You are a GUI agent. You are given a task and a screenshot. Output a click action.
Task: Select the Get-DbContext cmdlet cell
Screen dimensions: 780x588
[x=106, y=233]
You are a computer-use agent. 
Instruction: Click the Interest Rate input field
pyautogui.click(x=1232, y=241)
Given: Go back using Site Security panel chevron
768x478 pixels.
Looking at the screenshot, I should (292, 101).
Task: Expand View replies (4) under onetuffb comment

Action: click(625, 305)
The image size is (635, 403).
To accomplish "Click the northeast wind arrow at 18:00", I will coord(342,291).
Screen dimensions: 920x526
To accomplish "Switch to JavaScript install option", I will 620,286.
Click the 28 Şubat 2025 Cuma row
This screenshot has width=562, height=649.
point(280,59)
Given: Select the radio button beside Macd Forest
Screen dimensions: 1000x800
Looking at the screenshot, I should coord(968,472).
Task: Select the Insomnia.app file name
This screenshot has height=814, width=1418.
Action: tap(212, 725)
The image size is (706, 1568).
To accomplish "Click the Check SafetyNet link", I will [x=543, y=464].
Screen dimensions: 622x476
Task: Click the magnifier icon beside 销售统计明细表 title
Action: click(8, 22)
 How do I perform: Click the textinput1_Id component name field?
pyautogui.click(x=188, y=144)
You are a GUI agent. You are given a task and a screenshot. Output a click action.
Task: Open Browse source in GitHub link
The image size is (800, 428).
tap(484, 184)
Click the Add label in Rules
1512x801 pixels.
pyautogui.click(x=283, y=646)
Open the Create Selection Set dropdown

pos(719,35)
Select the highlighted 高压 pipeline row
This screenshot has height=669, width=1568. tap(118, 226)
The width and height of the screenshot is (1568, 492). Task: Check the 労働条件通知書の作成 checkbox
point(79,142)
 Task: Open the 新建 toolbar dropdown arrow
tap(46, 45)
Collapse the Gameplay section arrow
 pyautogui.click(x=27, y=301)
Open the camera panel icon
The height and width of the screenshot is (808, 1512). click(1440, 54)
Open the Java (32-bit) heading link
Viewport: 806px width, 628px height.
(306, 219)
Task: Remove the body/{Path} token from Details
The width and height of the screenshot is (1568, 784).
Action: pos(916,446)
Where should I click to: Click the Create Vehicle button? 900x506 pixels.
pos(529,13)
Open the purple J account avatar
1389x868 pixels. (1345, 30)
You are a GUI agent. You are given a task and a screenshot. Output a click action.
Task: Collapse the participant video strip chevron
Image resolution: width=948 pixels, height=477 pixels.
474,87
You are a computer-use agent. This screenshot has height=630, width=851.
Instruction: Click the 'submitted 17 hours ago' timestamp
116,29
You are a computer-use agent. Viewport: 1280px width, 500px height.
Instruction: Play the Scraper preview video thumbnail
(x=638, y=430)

_ _ _ _

Task brief
Please return the records above in their exact form.

Solution for this exercise
You are a GUI agent. You are given a task and a screenshot. Output a click action.
Task: Select the Get-DbContext cmdlet cell
Screen dimensions: 780x588
[x=106, y=233]
You are a computer-use agent. 
Instruction: Click the Interest Rate input field
pyautogui.click(x=1232, y=241)
Given: Go back using Site Security panel chevron
768x478 pixels.
Looking at the screenshot, I should (292, 101).
Task: Expand View replies (4) under onetuffb comment

Action: click(625, 305)
The image size is (635, 403).
To accomplish "Click the northeast wind arrow at 18:00", I will coord(342,291).
Screen dimensions: 920x526
To accomplish "Switch to JavaScript install option", I will 620,286.
Click the 28 Şubat 2025 Cuma row
This screenshot has width=562, height=649.
point(280,59)
Given: Select the radio button beside Macd Forest
Screen dimensions: 1000x800
Looking at the screenshot, I should coord(968,472).
Task: Select the Insomnia.app file name
This screenshot has height=814, width=1418.
Action: tap(212, 725)
The image size is (706, 1568).
To accomplish "Click the Check SafetyNet link", I will [x=543, y=464].
Screen dimensions: 622x476
Task: Click the magnifier icon beside 销售统计明细表 title
Action: click(8, 22)
 How do I perform: Click the textinput1_Id component name field?
pyautogui.click(x=188, y=144)
You are a GUI agent. You are given a task and a screenshot. Output a click action.
Task: Open Browse source in GitHub link
The image size is (800, 428).
tap(484, 184)
Click the Add label in Rules
1512x801 pixels.
pyautogui.click(x=283, y=646)
Open the Create Selection Set dropdown

pos(719,35)
Select the highlighted 高压 pipeline row
This screenshot has height=669, width=1568. tap(118, 226)
The width and height of the screenshot is (1568, 492). Task: Check the 労働条件通知書の作成 checkbox
point(79,142)
 Task: Open the 新建 toolbar dropdown arrow
tap(46, 45)
Collapse the Gameplay section arrow
 pyautogui.click(x=27, y=301)
Open the camera panel icon
The height and width of the screenshot is (808, 1512). click(1440, 54)
Open the Java (32-bit) heading link
Viewport: 806px width, 628px height.
(306, 219)
Task: Remove the body/{Path} token from Details
The width and height of the screenshot is (1568, 784).
Action: pos(916,446)
Where should I click to: Click the Create Vehicle button? 900x506 pixels.
pos(529,13)
Open the purple J account avatar
1389x868 pixels. (1345, 30)
You are a GUI agent. You are given a task and a screenshot. Output a click action.
Task: Collapse the participant video strip chevron
Image resolution: width=948 pixels, height=477 pixels.
474,87
You are a computer-use agent. This screenshot has height=630, width=851.
Instruction: Click the 'submitted 17 hours ago' timestamp
116,29
You are a computer-use agent. Viewport: 1280px width, 500px height.
Instruction: Play the Scraper preview video thumbnail
(x=638, y=430)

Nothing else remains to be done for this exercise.